4.2 Procedural democracy and accountability to progress the SDG plan 4.2.1 Processes instituted by government and its agency – NITI Aayog
To provide an initial boost to achieving the SDGs, India’s Prime Minister launched New India@75 (NITI Aayog, 2018), identifying the need to attend to India’s
heterogeneous living standards as one way of progressing his government’s pledge to achieve the SDGs. A programme named ‘Aspirational Districts’ sought an integrated approach in health and nutrition, education and agriculture to transform highly under- developed areas through the concerted co-ordination and efforts of relevant ministries and state governments (UNDP, 2020). Respondent 3 noted that initially, real-time monitoring data on these programmes’ success was collected, but data update and validation (e.g. household surveys) are now undertaken monthly to use averages and result in fewer discrepancies. This respondent continued:
…districts are supposed to make district vision plans and identify the low hanging fruits and basically convert schemes. So, convergence is given prime importance in the programme. Then there is competition among districts. Ranking is done every month and districts aspire to get good ranks in sectors… and overall ranking.
Following injection of funding (largely from private sector CSR funds), higher-ranked districts receive grant allocations, capped at a maximum. Competitive ranking builds on the Prime Minister’s term ‘collaborative federalism’ (between central, state/UT and district government), creating ‘competitive federalism’, where federalist states/UTs compete on key performance indicators against fellow states/UTs.
Respondent 3 commented that sometimes local newspapers cover rankings and
“[districts] are very happy when they get good ranks and especially when the money is also involved”, suggesting encouraging competition is effective. Respondent 8 also noted it was “a welcome move because that will encourage those states who are falling behind”. Nevertheless, in SDG terms, the push to ‘low-hanging fruit’ may prioritise speed and generalised metrics rather than systemic change. For example, Respondent 2 noted:
So, we have already achieved one (SDG) target, it’s to ensure electricity in all the villages… But having said that, electricity in all villages doesn’t mean [electricity]
in all houses.
Appropriate dialogic democratic accountability would not be discharged in the installation of electricity ‘in a village’, when it does not result in electricity to all dwellings. Such shortcomings reflect Charnock & Hoskin (2020), who note the over- prioritisation of statistics which ignore political feasibility (here, electricity for all is demanding feasibly). Charnock & Hoskin (2020) argue for accounting reports to make such (un)truth claims visible.

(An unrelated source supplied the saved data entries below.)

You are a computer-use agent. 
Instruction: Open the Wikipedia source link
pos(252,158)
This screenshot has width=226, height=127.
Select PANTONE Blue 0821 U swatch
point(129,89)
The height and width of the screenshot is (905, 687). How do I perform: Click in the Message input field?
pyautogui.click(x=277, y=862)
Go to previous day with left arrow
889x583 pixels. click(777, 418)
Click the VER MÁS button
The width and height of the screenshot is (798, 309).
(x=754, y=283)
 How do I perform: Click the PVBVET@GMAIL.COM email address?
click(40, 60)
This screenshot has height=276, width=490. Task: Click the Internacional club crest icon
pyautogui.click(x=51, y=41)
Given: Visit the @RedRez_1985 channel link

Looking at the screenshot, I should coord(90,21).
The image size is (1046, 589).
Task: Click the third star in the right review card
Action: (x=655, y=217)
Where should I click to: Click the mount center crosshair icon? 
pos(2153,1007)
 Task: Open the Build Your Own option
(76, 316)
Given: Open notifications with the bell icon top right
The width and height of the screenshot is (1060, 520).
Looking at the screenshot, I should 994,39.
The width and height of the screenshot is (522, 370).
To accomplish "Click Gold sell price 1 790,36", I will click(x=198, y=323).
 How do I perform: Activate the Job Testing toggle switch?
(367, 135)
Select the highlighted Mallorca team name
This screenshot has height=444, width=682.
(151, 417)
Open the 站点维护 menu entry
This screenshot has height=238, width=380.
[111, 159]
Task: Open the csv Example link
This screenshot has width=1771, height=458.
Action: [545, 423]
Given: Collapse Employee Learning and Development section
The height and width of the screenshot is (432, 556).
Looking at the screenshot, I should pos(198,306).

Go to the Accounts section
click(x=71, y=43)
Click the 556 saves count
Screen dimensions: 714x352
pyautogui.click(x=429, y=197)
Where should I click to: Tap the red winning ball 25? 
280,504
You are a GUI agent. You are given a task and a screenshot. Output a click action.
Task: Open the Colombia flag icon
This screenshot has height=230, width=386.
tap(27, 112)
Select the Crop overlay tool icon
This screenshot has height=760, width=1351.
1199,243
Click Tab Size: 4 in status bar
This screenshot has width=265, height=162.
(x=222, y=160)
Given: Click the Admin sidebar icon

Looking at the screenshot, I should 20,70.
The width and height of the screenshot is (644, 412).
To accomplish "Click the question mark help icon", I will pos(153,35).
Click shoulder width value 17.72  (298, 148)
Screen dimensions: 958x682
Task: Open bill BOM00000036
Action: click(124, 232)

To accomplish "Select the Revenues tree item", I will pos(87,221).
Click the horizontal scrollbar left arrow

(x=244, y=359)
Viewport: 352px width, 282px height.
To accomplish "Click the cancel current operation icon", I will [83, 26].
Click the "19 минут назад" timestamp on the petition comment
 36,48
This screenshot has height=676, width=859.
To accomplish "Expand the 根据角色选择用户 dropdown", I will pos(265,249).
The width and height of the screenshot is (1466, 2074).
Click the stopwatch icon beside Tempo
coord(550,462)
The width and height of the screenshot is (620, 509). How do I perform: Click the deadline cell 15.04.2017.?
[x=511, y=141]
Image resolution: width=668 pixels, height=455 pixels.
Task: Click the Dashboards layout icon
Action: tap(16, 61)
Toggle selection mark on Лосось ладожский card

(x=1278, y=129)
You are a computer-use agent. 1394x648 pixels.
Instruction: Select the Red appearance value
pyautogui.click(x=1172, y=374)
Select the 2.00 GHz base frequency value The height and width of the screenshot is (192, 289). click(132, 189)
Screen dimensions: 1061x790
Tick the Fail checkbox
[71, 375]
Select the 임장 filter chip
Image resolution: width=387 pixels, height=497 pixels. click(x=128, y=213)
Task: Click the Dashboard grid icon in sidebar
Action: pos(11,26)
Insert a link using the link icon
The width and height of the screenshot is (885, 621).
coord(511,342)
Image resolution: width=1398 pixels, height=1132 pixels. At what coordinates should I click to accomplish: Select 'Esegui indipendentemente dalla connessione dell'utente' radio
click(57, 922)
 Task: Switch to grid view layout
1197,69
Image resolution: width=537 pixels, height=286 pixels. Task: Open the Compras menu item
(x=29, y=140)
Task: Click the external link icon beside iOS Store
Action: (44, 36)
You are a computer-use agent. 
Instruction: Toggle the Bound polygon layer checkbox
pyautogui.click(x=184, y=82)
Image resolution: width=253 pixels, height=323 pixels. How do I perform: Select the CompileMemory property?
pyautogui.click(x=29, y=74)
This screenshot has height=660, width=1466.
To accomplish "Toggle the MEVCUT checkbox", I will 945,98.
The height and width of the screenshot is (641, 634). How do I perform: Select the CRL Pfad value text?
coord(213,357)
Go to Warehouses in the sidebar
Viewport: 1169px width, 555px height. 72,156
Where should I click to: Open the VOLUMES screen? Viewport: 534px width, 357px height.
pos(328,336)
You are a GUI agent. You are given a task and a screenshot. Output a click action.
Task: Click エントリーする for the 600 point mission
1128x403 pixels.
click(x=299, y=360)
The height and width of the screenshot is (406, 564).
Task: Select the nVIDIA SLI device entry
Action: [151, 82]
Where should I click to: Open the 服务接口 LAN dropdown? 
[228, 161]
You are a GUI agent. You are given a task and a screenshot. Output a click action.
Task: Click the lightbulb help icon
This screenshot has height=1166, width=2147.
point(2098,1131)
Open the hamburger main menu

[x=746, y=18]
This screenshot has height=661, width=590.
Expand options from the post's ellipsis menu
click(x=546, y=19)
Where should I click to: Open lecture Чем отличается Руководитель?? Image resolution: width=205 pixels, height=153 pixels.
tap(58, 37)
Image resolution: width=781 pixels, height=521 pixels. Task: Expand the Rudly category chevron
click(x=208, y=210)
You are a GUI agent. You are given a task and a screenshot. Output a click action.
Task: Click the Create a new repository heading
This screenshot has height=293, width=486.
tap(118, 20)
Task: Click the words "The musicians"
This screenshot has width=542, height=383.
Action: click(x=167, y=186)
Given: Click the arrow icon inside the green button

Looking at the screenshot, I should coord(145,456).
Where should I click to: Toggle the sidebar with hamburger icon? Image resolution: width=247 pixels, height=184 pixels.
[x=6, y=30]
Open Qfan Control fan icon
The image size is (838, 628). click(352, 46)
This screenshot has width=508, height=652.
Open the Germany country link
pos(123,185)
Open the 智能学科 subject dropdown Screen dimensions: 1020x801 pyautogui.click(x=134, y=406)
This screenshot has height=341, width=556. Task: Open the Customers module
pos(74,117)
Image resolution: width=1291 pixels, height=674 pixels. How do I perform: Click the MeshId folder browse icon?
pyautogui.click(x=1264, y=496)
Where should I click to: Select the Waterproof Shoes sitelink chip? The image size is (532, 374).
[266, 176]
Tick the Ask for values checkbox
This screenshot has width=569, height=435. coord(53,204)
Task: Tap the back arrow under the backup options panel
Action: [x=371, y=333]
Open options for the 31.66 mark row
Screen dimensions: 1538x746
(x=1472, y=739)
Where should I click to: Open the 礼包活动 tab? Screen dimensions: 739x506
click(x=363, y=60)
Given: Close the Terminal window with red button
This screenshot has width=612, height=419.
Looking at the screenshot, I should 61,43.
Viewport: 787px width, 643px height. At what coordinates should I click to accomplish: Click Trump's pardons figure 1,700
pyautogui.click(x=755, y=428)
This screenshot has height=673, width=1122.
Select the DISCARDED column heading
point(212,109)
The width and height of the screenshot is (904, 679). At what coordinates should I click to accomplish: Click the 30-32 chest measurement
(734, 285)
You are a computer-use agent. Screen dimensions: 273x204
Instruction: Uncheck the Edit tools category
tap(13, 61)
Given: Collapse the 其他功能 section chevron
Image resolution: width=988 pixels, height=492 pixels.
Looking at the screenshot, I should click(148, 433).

Although Covid-19 derailed some SDG progress (NITI Aayog, 2021), Agency2 continues to provide support “to ensure localisation and integration of SDGs”
(Respondent 6) as well as the state indicator frameworks, dashboards and to fund semi-annual monitoring by state/UT officials. Localisation provides states/UTs with opportunities to prioritise specific goals within their frameworks, and thus, state-level data has become more readily available down to the district level (Respondent 2).
This data and the push for change reflect procedural accountability mechanisms spawned by NITI Aayog as an agent of government.